TASKS TO PERFORM:
• a. In the post about being a bad dad, where and in what year were the writer and his wife divorced?
• b. Continue the post about being a bad dad from its last sentence, in the same voice.
--- SOURCE EXTRACT ---
This is one subject that SHOULD have been brougth up a long long long time ago.

I am glad that someone finially brought it up. (no names LittleJohn)

I too am a "Bad Dad" towards my own two sons, but not to my "so called step children".

My main interest in life was to support my kids and wife the best that I could and I did, "until" my x wife and still married to me decided to get a job her in Tx.

She ran into a man at work and about three weeks later she left me for him, cause he wasnt a drinker. (cant blame her)

Me and her were divorced in Ohio in 1978 and we both came down to Tx in 79 and lived together as man and wife for quite awhile.

Tx along with alot of other states do reconize the Common Law Marriage. ( Tx family code 411)

But to get back to the main point, I actually didnt claim my kids anymore and now 20 yrs later it shows.

My oldest born 7/4/76 (bicential baby) is now married. Never met his wife, wasnt invited to the wedding, NADA NADA.

My youngest is now 23 and dont claim me cause I wouldnt bail his ass out of jail for beating up on his old lady.
--- STUDY MATERIAL ---
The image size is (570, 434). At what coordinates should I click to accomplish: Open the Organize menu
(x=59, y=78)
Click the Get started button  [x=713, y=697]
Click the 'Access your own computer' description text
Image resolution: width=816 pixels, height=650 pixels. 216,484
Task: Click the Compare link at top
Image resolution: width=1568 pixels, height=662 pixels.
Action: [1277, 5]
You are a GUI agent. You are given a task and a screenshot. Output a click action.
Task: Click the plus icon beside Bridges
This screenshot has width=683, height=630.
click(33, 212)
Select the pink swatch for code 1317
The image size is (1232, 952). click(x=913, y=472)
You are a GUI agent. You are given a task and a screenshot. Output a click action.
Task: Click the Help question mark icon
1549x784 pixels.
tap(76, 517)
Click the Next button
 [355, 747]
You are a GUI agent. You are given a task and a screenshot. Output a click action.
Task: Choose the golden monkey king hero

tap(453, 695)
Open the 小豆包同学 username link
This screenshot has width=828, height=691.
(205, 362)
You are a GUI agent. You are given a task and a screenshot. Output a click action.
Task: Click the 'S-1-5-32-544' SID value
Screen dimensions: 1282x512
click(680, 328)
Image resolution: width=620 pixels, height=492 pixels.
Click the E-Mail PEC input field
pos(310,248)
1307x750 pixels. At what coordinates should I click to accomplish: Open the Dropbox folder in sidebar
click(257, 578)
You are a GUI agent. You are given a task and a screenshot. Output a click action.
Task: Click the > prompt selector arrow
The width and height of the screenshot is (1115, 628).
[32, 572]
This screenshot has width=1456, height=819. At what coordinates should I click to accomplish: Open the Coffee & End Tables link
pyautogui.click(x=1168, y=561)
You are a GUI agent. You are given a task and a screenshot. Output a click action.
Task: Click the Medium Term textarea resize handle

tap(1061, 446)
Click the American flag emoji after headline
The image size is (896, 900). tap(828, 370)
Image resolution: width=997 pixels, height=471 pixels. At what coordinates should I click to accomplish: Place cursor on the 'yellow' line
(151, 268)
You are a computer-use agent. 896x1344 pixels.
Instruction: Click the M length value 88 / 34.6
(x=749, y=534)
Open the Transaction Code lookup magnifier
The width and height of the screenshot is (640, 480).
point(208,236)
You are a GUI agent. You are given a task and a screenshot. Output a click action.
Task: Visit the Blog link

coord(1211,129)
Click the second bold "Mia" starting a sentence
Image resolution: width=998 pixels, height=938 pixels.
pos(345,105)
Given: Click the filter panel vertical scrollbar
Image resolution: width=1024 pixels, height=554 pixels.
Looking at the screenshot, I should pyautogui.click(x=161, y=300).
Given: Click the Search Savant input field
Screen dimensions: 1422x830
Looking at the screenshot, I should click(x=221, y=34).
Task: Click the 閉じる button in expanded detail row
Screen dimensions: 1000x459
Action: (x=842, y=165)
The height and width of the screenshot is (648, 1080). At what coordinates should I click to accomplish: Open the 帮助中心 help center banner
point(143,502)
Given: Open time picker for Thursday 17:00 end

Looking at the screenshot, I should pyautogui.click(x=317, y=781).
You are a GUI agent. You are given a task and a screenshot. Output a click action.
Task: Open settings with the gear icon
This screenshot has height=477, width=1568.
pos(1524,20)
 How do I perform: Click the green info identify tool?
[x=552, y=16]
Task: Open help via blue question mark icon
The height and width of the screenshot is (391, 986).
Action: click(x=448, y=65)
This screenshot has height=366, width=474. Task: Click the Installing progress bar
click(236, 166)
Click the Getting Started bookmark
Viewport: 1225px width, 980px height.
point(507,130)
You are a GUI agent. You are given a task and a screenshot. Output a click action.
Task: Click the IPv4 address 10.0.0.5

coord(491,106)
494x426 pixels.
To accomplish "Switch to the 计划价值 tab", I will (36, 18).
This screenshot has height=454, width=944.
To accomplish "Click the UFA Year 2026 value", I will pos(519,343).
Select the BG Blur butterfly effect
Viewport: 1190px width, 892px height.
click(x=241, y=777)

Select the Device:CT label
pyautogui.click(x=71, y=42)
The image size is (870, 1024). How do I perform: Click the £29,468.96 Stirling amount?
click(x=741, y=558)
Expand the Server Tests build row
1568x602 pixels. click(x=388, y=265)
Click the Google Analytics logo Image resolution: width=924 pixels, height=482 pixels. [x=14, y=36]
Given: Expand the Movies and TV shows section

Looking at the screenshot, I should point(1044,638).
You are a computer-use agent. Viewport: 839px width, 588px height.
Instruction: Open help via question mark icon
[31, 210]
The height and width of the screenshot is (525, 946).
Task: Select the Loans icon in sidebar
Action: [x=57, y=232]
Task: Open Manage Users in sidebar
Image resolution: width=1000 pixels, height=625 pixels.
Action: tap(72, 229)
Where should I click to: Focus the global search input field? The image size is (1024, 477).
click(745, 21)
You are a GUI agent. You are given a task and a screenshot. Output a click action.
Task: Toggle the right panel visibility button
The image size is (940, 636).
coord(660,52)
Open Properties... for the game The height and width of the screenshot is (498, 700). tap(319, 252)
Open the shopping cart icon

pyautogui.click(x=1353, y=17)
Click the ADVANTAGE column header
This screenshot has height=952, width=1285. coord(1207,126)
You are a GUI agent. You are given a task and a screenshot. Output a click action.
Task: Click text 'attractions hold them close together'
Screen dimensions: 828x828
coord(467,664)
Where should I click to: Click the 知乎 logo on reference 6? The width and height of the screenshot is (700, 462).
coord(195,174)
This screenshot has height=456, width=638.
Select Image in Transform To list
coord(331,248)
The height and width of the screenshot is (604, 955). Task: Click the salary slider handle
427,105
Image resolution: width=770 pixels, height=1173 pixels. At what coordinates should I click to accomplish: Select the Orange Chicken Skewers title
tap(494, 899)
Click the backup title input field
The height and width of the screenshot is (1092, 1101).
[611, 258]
---
RESULTS IN ORDER:
• a. In Ohio, in 1978.

• b.
Only one Grandchild out of both, and I havent met or seen the boy yet, and most likely wont.

Sure it bothers me, but what goes around come around, Right?????????????

I still love my boys, but in my own heart I have more love for the Grandchildren that I have from the common law marriage than I could for my own, I only have two , BUT they both call me GrandPa all the time,

I hope the post that started this thing keeps on going an going, Both men and women,

NOONE IS PERFECT!!!!!!!!!!!!!!

One last thing:

Thank god and love that someone finially found there right mate. Somewhere in the bible it says that when you go to heaven you will meet your perfect mate.

I think I have found mine and hope the rest of you have to.

enough............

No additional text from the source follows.